Luka Doncic, 18, with his idol and mentor, Heat guard Goran Dragic.

Miami Heat guard Goran Dragic was the best player at the European Basketball championships this summer.

Dragic led Slovenia to a 9-0 record and its first ever European title, averaging team highs of 22.6 points and 5.1 assists. He was named the tournament’s MVP.

But the 31-year-old Dragic will be passing the torch to a fellow countryman, a teenager, who has become a household name in Europe and, likely, soon far beyond those borders.

Luka Doncic is an 18-year-old prodigy who averaged 14.3 points, 8.1 rebounds and 3.6 assists while teaming with Dragic, his mentor, to bring Slovenia the championship. He is 6-foot-8, 228 pounds and could be in the conversation as the No. 1 pick in the 2018 NBA draft.

And few know Doncic like Dragic, who not only played with him this summer but also was a teammate of Doncic’s father, Sasa, 10 years ago while playing in Slovenia on a team in which young Luka was the ball boy. Dragic and Sasa played together for three years.

“Even at that age you could see he had a great feeling for the ball like his dad,” Dragic told ESPN  before scoring 35 points to lead Slovenia to a 93-85 victory over Serbia in the championship game Sunday. Dragic was named the tournament’s MVP.

“He would always sit under the basket. Every time at halftime when we came out from the locker room he would always be shooting the ball. I always have this memory.”
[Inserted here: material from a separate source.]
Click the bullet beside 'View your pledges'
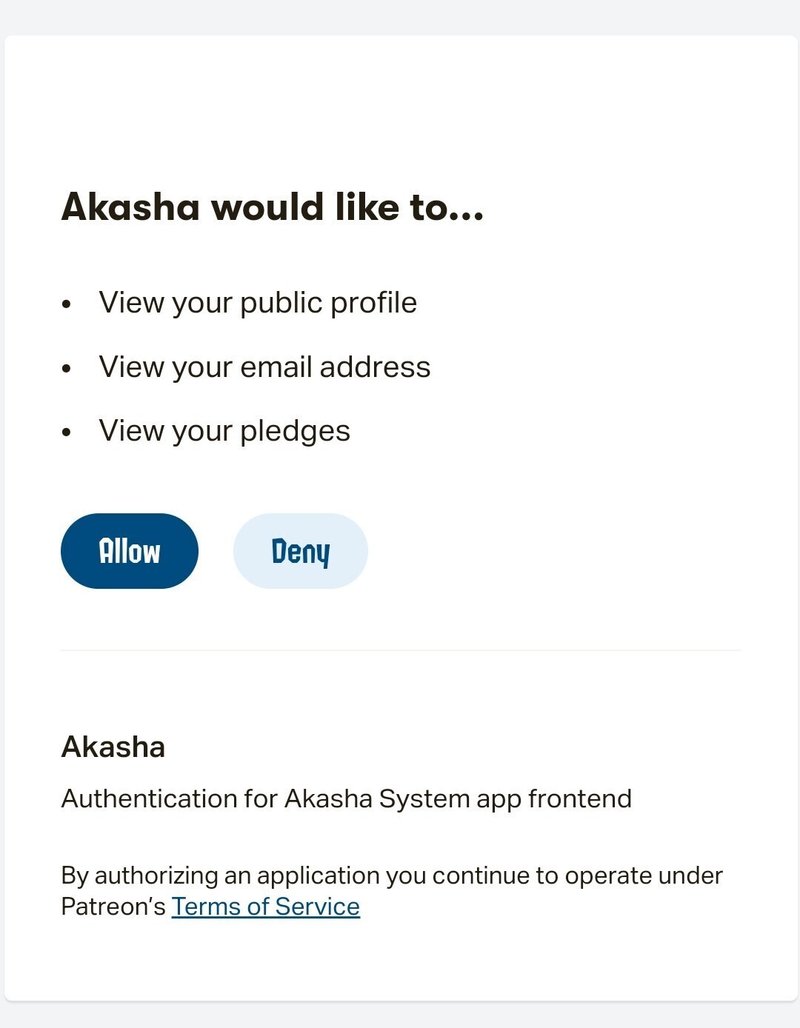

Doncic is a combo guard with skills and a knowledge of the game that has always far exceeded his age. He has dominated leagues in Europe since he was 8-years-old, most often against players much older, and most recently has honed his game while playing for powerhouse Real Madrid in Spain.

Doncic’s coming out party was this summer’s tournament, which provided the highest level of competition in his young career. His signature game was Slovenia’s quarterfinals win over Latvia and Kristaps Porzingis when he scored 27 points. In the semifinals against a loaded Spain team with NBA players like Pau Gasol, Marc Gasol and Ricky Rubio, he had 11 points, 12 rebounds and eight assists in Slovenia’s upset win.

Doncic left Sunday’s final in the third quarter after spraining his ankle. He finished with eight points and seven rebounds in 23 minutes.

“I’ve seen a lot of players, they get hyped and then they kind of lose control,” Dragic said. “It gets in their heads. In a few years you don’t even hear from them anymore. I don’t think that’s going to happen with Luka.”